From: "Darrick J. Wong" <darrick.wong@oracle.com>
To: Brian Foster <bfoster@redhat.com>
Cc: linux-xfs@vger.kernel.org, david@fromorbit.com
Subject: Re: [PATCH v2.2 2/2] xfs: periodically relog deferred intent items
Date: Tue, 22 Sep 2020 08:43:26 -0700 [thread overview]
Message-ID: <20200922154326.GE7955@magnolia> (raw)

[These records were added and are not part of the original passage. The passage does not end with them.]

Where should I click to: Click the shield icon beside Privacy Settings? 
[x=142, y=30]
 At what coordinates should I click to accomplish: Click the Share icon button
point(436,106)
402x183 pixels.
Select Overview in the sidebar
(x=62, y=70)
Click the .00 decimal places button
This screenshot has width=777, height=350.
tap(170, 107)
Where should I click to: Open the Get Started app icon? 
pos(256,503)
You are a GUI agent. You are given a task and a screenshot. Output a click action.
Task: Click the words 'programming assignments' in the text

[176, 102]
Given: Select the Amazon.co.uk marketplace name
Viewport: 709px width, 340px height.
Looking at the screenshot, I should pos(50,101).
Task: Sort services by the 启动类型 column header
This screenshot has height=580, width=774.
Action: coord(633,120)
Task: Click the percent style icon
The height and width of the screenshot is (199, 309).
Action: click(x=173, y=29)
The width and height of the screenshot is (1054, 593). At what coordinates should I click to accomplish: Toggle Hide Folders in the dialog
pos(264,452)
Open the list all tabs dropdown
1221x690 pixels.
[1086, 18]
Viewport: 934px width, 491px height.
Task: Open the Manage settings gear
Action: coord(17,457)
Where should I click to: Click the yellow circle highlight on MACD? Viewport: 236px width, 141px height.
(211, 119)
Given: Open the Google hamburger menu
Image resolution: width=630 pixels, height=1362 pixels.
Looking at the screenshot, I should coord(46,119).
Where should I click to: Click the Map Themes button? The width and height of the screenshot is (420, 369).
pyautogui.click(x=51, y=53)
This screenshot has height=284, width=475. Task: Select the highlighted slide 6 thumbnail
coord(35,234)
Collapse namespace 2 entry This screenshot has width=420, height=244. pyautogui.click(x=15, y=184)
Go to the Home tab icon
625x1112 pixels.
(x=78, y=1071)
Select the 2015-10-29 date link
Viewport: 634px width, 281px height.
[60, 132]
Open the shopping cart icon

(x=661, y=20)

In-Reply-To: <20200922141746.GA2175303@bfoster>
On Tue, Sep 22, 2020 at 10:17:46AM -0400, Brian Foster wrote:
> On Mon, Sep 21, 2020 at 08:52:30PM -0700, Darrick J. Wong wrote:
> > From: Darrick J. Wong <darrick.wong@oracle.com>
> >
> > There's a subtle design flaw in the deferred log item code that can lead
> > to pinning the log tail. Taking up the defer ops chain examples from
> > the previous commit, we can get trapped in sequences like this:
> >
> > Caller hands us a transaction t0 with D0-D3 attached. The defer ops
> > chain will look like the following if the transaction rolls succeed:
> >
> > t1: D0(t0), D1(t0), D2(t0), D3(t0)
> > t2: d4(t1), d5(t1), D1(t0), D2(t0), D3(t0)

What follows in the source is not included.